Vous n'êtes pas propriétaire ? Vous êtes locataire ?
« Si les véhicules gênent le retournement ils sont verbalisables. » : sauf encore une fois si cet endroit privé est ouvert à la circulation publique, aucun stationnement de quelque nature que ce soit ne peut être considéré comme irrégulier et ne peut donc pas être verbalisé par les forces de l'ordre.
Par ailleurs, il n'existe aucun texte spécifique dans aucun code, aucune loi, qui règlemente le stationnement sur les aires de retournement !
Le maire cependant peut, en effet, tout à fait réglementer le stationnement par application de l’article L. 2213-2 du CGCT, même si l'endroit est privé, à condition une fois encore qu'il soit ouvert à la circulation publique, ce qui ne semble pas être le cas pour le moment ; vu la réticence du maire à s'engager dans ce sens d'un côté et l'indiscipline des voisins de l'autre, le souci semble devoir perdurer un certain temps encore, hélas.
Non seulement je le dis mais en plus ça est, sauf si quelqu'un peut trouver un texte stipulant le contraire, ce qui me ravirait pour Eglo07.
Cela dit, justement, où et quand a-t-il été dit qu'il n'y avait "rien à faire" ?

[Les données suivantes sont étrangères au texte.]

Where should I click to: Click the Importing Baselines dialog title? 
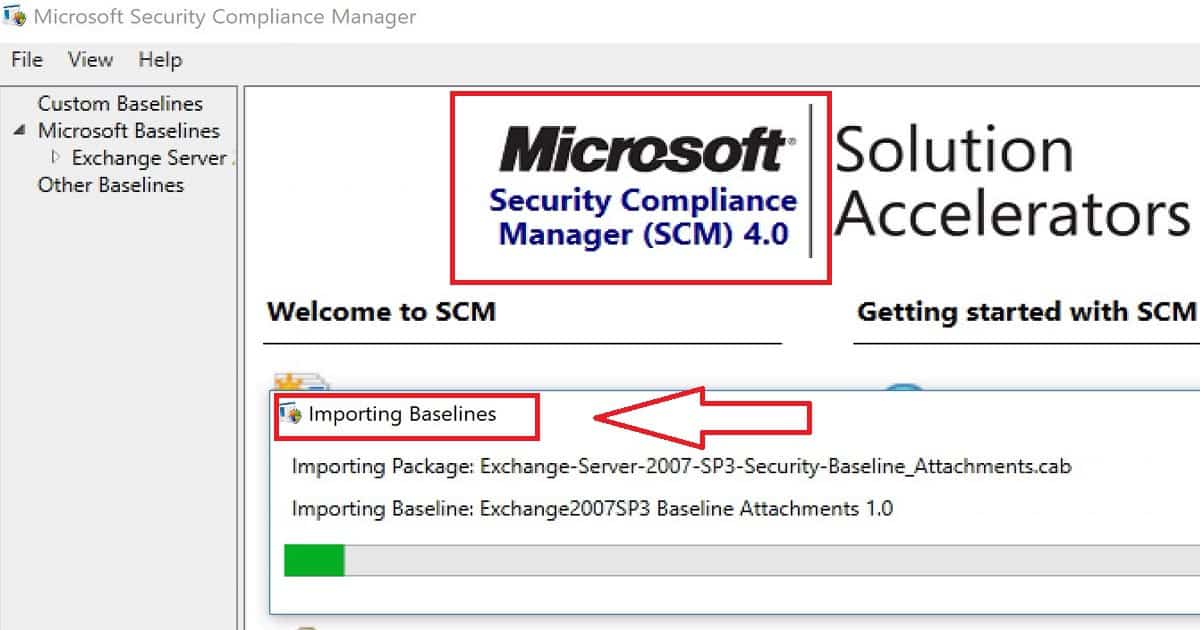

Deux solutions au moins peuvent être mises en chantier :
- contacter le maire et l'inciter fortement à régulariser la situation du statut de cet endroit par la simple pris d'un arrêté ou deux, ce qui permettra aux forces de l'ordre d'agir ou bien (ou même en plus)
- agir pour créer une ASL ou similaire afin de prendre les dispositions en interne pour faciliter le vivre-ensemble pour tous les habitants de la zone et éviter des conflits inutiles.
Mettre le constructeur dans le jeu aussi : il a aussi une part de responsabilité, juste morale il est vrai, dans ce qu'il a "vendu" aux habitants.